A man is JUST as vulnerable as a woman. Likewise women will claim to be different then men but are actually more alike then they care to admit (my ex would put any man to shame). People see what they want to see. But I've seen enough of both to know it's dependent on who you ask in the gender itself. X fears Y. Y fears X. Seeing the worst. It's BS. Not everyone has such negative viewpoints of course, but certainty enough to make people feel like they have to be anything else other then what they are. Exploring other things is good. But making people feel like they can't even "exist"? That's bad. Very very bad.

Pinning it on the gender (be it for a positive reason or negative) demeans the gender IMO. Society pretends. But strip away the layers enough and you see the person for who they really are. Not a "man". Not a "woman". But them.

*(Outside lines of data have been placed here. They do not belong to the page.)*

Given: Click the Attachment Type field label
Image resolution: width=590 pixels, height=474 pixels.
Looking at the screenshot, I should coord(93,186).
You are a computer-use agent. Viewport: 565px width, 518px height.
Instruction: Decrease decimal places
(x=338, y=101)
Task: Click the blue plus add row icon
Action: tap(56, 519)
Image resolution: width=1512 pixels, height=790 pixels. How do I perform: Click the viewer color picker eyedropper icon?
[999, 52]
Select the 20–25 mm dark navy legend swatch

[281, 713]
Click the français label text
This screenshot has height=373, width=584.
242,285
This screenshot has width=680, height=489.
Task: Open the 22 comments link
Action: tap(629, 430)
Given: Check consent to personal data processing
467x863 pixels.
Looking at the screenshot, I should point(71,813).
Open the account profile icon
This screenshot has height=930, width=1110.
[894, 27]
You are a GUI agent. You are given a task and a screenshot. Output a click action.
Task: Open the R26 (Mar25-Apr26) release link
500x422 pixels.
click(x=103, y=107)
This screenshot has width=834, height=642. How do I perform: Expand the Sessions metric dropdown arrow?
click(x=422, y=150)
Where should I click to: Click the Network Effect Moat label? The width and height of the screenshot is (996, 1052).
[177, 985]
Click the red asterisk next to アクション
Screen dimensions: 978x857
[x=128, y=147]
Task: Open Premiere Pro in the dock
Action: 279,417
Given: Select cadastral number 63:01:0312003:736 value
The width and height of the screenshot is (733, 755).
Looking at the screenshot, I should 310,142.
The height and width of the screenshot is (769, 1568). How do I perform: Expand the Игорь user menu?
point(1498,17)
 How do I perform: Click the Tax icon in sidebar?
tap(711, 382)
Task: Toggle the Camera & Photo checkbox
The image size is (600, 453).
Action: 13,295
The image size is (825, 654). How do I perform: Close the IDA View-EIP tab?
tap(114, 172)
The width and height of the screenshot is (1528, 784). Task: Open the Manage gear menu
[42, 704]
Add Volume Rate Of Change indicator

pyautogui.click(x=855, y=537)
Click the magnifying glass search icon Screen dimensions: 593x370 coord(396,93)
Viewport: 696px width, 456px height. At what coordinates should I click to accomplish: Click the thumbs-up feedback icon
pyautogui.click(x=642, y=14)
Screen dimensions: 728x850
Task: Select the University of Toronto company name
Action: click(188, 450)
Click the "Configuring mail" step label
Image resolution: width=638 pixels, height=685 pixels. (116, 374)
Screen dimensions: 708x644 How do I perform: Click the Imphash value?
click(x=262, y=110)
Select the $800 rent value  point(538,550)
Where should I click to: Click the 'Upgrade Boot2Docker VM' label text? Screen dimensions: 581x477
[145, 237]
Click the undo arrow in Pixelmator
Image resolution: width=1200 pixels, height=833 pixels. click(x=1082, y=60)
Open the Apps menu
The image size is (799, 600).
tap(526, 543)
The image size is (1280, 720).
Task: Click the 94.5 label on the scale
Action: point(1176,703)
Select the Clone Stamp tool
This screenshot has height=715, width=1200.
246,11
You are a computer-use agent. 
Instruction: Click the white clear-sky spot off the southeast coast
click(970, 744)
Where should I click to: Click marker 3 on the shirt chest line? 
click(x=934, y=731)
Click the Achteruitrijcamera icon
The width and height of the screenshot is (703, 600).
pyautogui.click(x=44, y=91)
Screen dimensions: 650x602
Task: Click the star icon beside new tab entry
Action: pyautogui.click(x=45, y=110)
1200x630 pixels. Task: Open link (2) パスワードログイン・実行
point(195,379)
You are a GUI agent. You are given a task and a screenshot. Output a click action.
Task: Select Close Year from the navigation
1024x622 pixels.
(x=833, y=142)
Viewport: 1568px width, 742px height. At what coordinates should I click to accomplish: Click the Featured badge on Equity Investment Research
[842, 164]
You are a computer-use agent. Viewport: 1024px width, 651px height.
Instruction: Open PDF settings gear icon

But of course people jump on bandwagons and go with what "same gender here" is doing (or whatever other group). But by making it about the genders isn't that doing exactly what you don't like about society? To "compare and project"? That is of course if the reason for it is to be different then the gender you physically are.

If you're into it for reasons other then that though then the above doesn't stand. But under THOSE conditions it can lead to a lack of "self acceptance". It would also be a mistake to get trapped in a feral form online and hide behind it forgetting your anthro half. But that's another matter. Similar enough for a comparison though. Does the "other half" (the male?) get accepted genially? Or are you shunning it yourself because of the expectations and negative viewpoints of others? Which, naturally, drains confidence within said area.